Erotic art by Édouard-Henri Avril.

Image via Wikipedia

First, let me apologize.  I feel like I’m ranting, again.  But I didn’t know what to post tonight, and I just came across this, and it pissed me off, so here you go.

Where do people get this shit!  I found this on YourTango.com (whose tag line is Smart Talk About Love), which I get daily emails from.  Sometimes it has interesting articles, which can help to spark my imagination on upcoming posts.  Today was not one of those days.  I was rummaging through my emails tonight, and I see an article titled “She’s Doing Threesomes & He’s Doing Lonesome.”  And I instantly thought about my threesome series and thought it may be interesting to tag.  And then I started reading it…

It begins with a question from a dude who doesn’t trust his girlfriend, as she spends too much time with people she used to fuck, not date, just fuck.  He’s particularly upset, because a “friend,” he doesn’t state if it’s male or female, who she had a threesome with before is spending the night at her home.

The “expert,” Nina Atwood, whose response begins by talking about how the relationship has a lot of “red flags” and continues with “…it’s not okay to have threesomes, and it’s not okay to have someone you once had a threesome with spend the night with you while you blow off your boyfriend. It’s not okay, that is, if you want a committed relationship that is built around love and fidelity.”

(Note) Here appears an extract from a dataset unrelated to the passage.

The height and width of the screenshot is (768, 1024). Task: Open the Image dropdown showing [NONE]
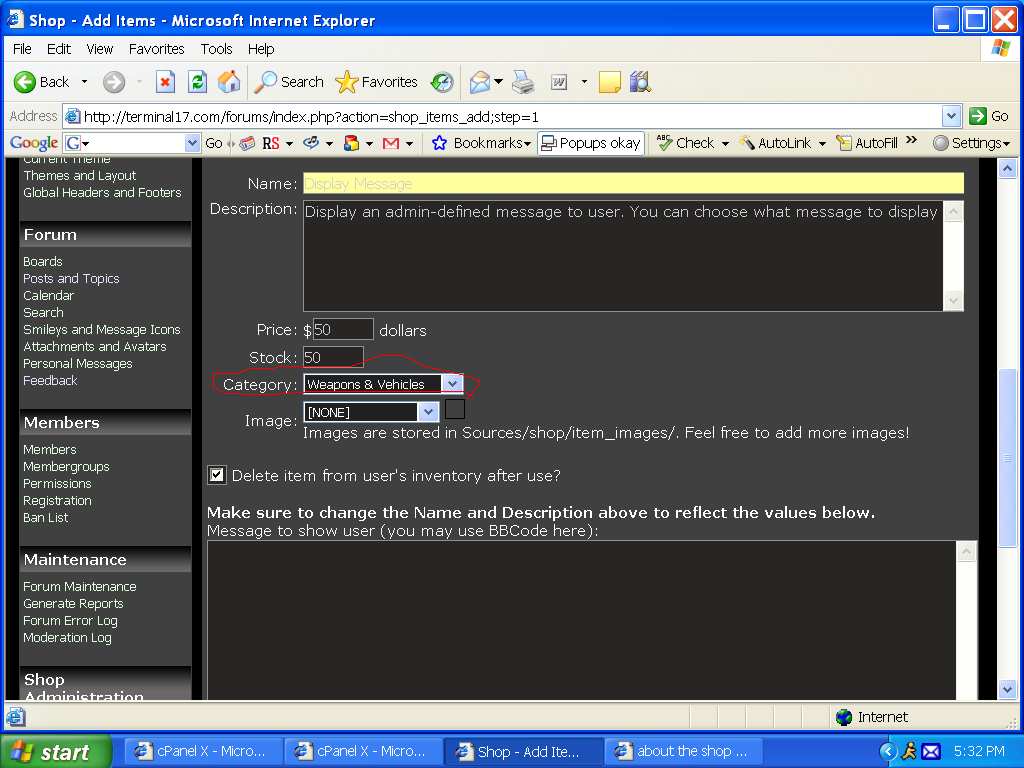pyautogui.click(x=429, y=412)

Okay, I understand that sex is different for everyone.  And that my thoughts and feelings are perhaps a little more promiscuous than most.  Or maybe it’s just I’m a little more willing to admit it and talk about it.  But what the fuck.  Who says it’s not okay to have a threesome?  I guess threesomes are not the “norm,” but it’s not like they are uncommon to at least think about, as everyone always says they are a man’s number one fantasy.  And I know they are quite up there on my list, too.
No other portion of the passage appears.